1. garnetstar says

    LOL, I’m sending this to my sister, who is a beleagued pediatrician. Some years ago she threw up her hands and announced that children who did not keep to the vaccine schedule were not allowed in her practice. That helped, but she still has to listen to anti-vaxxers whine and explain to her at length at length why they are justified and she is wrong.

    She does tell them that she herself, before she instituted this policy, cared for and tried to save infants who had pertussis, but that many of the infants died. And, that she really prefers not to have to watch over the completely preventable deaths of more children. They don’t believe her.

  2. lanir says

    That clip is almost exactly 4 years old. Not sure when the episode it’s from aired but at least that long ago.

    It’s still disturbingly relevant, if course. But if it were done now and the studio was as willing to be honest as the doctor’s character is, he’d have also mentioned how much money there was for politicians in telling people what they want to hear, especially when they’re wrong. It’s only going to kill off a handful out of a hundred, right? Where’s the drawback for them?

  3. John Morales says

    lanir, you’re on the internet. Season 1, episode 2, aired November 23, 2004.

    (BTW: it’s an actor, not a doctor. And it’s not a doctor’s message, it’s the scriptwriters’)

  4. mnb0 says

    JohnM: “And it’s not a doctor’s message, it’s the scriptwriters’)”
    Aha! That makes it totally irrelevant. Anti-vaxers are right.
    That or your sidenote is irrelevant -- you are what’s called in Dutch an antf*ck*r.

  5. lorn says

    I see the anti-vax movement, is it a movement or a brain defect, as symptomatic of the combination of radical individualism and a misapprehension of the democratization of knowledge. Both largely a result of computers and information technology. Fact is most people like to thing of themselves as special. Consider the percentage of people claiming native American ancestry. As around and after two or three descriptors a whole lot of people feel compelled to add a few percentage of some tribe.

    Tell everyone that Thanksgiving will feature Turkey and all the fixings and someone has to claim veganism, gluten sensitivity, or complain about preservatives. If you dig down a bit you will likely find that they are vegan, except for the occasional burger, gluten sensitive except for their Sunday morning bagel, and concerned with preservatives but not so much when they are eating their favorite mostly -sugar breakfast cereal.

    Back in the 70s people would claim to be ‘expressing the individuality’ by wearing jeans and a tee shirt. Just like 99% of their peers. I get it. Jeans and tees are comfortable and both cheap and easy. But they want a tiny parade celebrating their”individuality”. So it goes.

    Now everything electronic is “customizable”. Electronics and computers make bells and whistles easy and dirt cheap. We can enjoy levels of customization that was only available to kings a few hundred years ago. Kings and queens have nothing on us. We can all be special, just like everyone else.

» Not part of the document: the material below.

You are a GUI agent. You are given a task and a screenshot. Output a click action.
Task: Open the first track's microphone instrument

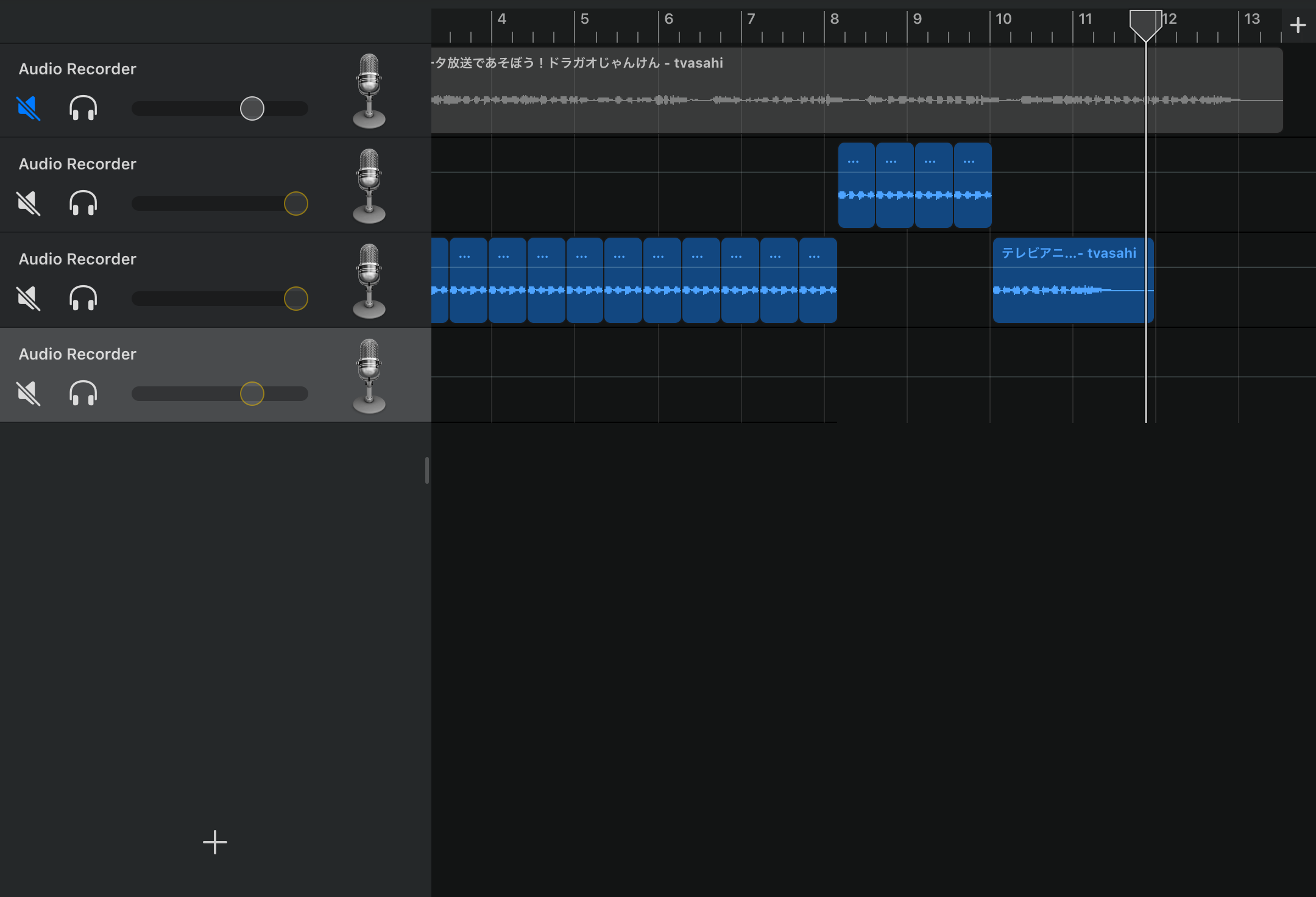[369, 91]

    The trappings of wealth are there for all, more less. But what you wear doesn’t complete the picture. We still have to look up to those who know more. here again anyone can play the part of an expert. Read a couple articles on and a couple of Wikipedia entries and you too can hold your own against people who have studied the field for decades. At least you can if those judging are as ignorant as you are.

    None of this specialness or expertise is real. It reminds me of the time the Iranians claimed to have a new advanced jet fighter. The unveiling caused quite a stir. Until careful analysis pointed out it was a cardboard and plywood mock-up with a few odd aircraft parts bolted on. I get the feeling that had they been just a little less obvious, and their propaganda a little louder and smoother all the aircraft companies would be citing this sham as proof of a fighter gap and demanding the US throw a few hundred billion into a n+1 generation fighter.

    We are deep in the unreality. Advertisers define previously unheard of diseases. Politicians ride to office on fears that the others are coming to get you. The call of the halcyon past, that never really existed beyond a Hollywood sound stage, beckons us to go back to familiar places we have never been.

    A place where we are all very special and there are no experts to contradict anyone. Where life’s biggest trouble is Timmy falling down a well and the Hula-hoop is always the newest innovation.